» **Problem to work on**
Reproduce the lines of the records between the line holding "Given: Click the 31.9 dB legend value" and the line holding "point(1167,199)", inclusive.

━━━━━━━━━━━━━━━━

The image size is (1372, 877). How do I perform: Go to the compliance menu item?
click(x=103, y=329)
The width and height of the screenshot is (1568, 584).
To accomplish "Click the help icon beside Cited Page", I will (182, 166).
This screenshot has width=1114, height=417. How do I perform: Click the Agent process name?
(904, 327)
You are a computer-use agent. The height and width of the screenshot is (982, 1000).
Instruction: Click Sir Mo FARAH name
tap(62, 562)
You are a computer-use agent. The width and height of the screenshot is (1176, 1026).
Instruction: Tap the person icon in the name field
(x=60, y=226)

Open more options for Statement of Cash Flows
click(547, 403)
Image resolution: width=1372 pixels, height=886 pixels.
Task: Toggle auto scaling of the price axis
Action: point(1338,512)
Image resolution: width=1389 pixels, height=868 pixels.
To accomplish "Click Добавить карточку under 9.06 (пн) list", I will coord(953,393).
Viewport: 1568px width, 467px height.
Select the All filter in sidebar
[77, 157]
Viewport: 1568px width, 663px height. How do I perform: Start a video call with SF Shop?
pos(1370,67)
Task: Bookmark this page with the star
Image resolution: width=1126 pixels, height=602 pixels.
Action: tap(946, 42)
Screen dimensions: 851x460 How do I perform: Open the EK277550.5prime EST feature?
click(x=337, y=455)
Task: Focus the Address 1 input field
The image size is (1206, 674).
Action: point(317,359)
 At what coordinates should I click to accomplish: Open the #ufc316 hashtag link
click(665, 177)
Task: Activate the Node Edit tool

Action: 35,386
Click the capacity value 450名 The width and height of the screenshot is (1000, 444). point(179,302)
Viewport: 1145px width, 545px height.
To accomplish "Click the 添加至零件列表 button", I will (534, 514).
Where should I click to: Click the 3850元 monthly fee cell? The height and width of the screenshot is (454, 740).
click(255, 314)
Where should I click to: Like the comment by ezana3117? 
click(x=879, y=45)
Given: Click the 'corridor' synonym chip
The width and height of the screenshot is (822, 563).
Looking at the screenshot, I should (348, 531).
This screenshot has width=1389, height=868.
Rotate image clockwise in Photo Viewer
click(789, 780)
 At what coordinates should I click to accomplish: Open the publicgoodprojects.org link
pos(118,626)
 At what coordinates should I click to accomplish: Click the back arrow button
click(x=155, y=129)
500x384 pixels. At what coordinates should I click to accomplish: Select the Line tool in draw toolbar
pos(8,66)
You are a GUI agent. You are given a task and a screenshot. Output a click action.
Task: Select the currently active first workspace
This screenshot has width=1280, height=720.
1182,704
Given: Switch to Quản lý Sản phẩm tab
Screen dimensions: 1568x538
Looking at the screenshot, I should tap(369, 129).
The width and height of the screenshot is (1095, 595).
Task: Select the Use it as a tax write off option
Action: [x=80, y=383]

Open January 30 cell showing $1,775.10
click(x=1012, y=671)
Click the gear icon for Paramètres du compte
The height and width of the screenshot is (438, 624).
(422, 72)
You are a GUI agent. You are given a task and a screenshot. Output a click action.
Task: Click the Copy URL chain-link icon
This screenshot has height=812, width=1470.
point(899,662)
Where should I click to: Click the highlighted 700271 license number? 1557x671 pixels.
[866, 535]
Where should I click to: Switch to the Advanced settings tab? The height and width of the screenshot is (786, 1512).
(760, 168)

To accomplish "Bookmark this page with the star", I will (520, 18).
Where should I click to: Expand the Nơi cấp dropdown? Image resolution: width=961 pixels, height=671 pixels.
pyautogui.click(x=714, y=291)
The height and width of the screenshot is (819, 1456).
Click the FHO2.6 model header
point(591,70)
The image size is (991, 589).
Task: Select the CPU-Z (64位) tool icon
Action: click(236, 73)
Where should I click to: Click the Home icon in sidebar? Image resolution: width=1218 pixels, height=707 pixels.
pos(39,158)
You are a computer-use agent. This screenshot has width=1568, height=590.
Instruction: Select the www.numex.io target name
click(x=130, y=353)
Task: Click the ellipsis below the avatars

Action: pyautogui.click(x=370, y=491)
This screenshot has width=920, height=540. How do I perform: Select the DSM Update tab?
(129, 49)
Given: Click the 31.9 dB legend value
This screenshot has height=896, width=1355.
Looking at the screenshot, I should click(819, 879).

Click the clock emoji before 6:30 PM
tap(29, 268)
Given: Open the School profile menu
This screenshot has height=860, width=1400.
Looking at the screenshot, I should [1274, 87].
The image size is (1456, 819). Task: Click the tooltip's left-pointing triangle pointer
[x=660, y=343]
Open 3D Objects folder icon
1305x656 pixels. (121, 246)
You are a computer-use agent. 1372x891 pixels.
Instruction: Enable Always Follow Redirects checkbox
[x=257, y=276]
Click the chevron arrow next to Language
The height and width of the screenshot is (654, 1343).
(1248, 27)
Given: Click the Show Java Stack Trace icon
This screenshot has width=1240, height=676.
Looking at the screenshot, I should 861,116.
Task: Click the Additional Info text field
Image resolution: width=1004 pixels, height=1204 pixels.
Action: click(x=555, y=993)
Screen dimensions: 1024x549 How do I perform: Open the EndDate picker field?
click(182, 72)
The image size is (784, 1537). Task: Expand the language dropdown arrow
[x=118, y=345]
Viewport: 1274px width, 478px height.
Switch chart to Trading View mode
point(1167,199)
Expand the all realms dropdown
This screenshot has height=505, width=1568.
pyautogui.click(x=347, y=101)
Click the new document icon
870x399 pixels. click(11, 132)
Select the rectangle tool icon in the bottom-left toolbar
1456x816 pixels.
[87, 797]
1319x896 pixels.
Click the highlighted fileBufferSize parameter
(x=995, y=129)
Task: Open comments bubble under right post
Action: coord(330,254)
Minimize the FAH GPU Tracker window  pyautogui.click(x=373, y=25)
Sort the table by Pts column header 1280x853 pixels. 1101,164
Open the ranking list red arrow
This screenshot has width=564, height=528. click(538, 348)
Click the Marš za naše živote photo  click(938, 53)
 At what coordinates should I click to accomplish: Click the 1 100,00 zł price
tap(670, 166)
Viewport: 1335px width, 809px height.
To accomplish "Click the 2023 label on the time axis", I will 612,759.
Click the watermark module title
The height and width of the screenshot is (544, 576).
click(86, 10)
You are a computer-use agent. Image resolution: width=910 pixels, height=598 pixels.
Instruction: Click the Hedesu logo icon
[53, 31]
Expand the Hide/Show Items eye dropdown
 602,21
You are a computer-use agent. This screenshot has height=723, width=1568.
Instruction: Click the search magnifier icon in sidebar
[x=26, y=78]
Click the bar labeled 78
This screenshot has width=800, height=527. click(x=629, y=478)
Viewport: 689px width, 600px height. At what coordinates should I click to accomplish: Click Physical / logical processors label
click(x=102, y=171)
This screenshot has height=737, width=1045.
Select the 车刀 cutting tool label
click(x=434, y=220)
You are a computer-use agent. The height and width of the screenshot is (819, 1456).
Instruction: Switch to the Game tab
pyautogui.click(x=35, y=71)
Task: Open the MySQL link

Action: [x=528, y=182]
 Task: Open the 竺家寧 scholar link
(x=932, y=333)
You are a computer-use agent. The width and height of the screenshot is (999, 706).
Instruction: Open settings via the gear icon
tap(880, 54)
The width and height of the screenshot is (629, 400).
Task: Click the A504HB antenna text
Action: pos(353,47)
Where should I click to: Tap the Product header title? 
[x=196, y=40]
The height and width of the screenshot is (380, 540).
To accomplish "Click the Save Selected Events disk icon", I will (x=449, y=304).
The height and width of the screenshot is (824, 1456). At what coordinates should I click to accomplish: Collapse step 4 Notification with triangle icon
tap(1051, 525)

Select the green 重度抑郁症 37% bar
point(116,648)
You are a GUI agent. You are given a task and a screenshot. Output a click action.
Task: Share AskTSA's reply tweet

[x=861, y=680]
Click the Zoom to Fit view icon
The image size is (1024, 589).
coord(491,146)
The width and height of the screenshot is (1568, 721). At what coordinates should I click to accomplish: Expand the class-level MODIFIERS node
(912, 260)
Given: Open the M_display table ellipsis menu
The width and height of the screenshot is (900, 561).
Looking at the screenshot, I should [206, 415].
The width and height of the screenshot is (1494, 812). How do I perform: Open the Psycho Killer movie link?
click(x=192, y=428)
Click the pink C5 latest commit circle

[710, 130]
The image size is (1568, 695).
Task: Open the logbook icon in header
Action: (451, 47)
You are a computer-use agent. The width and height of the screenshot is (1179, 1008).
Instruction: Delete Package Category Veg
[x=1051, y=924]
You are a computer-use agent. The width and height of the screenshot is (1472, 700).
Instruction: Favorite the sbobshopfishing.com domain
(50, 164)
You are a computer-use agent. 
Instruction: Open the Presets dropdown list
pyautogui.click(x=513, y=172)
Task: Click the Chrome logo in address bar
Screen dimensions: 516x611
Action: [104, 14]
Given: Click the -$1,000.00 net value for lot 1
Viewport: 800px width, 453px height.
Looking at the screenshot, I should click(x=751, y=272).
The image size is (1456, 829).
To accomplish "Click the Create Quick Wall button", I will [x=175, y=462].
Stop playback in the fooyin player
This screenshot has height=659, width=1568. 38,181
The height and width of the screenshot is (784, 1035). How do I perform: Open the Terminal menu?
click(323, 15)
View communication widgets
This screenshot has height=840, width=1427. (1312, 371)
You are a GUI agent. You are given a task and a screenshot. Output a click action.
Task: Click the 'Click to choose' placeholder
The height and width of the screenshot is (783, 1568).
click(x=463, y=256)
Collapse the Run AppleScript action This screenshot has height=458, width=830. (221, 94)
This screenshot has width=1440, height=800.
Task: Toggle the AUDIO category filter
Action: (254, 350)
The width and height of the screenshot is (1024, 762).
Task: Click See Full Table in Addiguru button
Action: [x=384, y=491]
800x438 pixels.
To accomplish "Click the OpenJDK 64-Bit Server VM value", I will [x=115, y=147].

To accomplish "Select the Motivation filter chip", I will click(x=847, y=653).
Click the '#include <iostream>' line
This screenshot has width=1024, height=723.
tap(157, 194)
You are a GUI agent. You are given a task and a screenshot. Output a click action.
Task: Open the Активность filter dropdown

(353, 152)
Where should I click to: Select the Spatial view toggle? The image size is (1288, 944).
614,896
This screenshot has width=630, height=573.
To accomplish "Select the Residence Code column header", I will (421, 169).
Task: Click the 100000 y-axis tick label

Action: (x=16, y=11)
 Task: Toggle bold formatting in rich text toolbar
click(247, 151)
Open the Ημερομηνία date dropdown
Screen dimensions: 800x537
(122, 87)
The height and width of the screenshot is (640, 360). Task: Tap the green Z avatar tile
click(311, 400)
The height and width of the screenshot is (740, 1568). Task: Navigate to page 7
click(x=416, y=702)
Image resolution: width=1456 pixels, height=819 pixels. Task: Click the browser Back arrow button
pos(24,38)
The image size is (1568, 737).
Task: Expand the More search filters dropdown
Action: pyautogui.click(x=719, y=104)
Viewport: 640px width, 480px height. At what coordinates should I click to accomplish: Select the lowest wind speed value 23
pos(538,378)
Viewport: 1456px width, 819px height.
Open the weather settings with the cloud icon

━━━━━━━━━━━━━━━━

» **Solution**
Given: Click the 31.9 dB legend value
This screenshot has height=896, width=1355.
Looking at the screenshot, I should click(819, 879).

Click the clock emoji before 6:30 PM
tap(29, 268)
Given: Open the School profile menu
This screenshot has height=860, width=1400.
Looking at the screenshot, I should [1274, 87].
The image size is (1456, 819). Task: Click the tooltip's left-pointing triangle pointer
[x=660, y=343]
Open 3D Objects folder icon
1305x656 pixels. (121, 246)
You are a computer-use agent. 1372x891 pixels.
Instruction: Enable Always Follow Redirects checkbox
[x=257, y=276]
Click the chevron arrow next to Language
The height and width of the screenshot is (654, 1343).
(1248, 27)
Given: Click the Show Java Stack Trace icon
This screenshot has width=1240, height=676.
Looking at the screenshot, I should 861,116.
Task: Click the Additional Info text field
Image resolution: width=1004 pixels, height=1204 pixels.
Action: click(x=555, y=993)
Screen dimensions: 1024x549 How do I perform: Open the EndDate picker field?
click(182, 72)
The image size is (784, 1537). Task: Expand the language dropdown arrow
[x=118, y=345]
Viewport: 1274px width, 478px height.
Switch chart to Trading View mode
point(1167,199)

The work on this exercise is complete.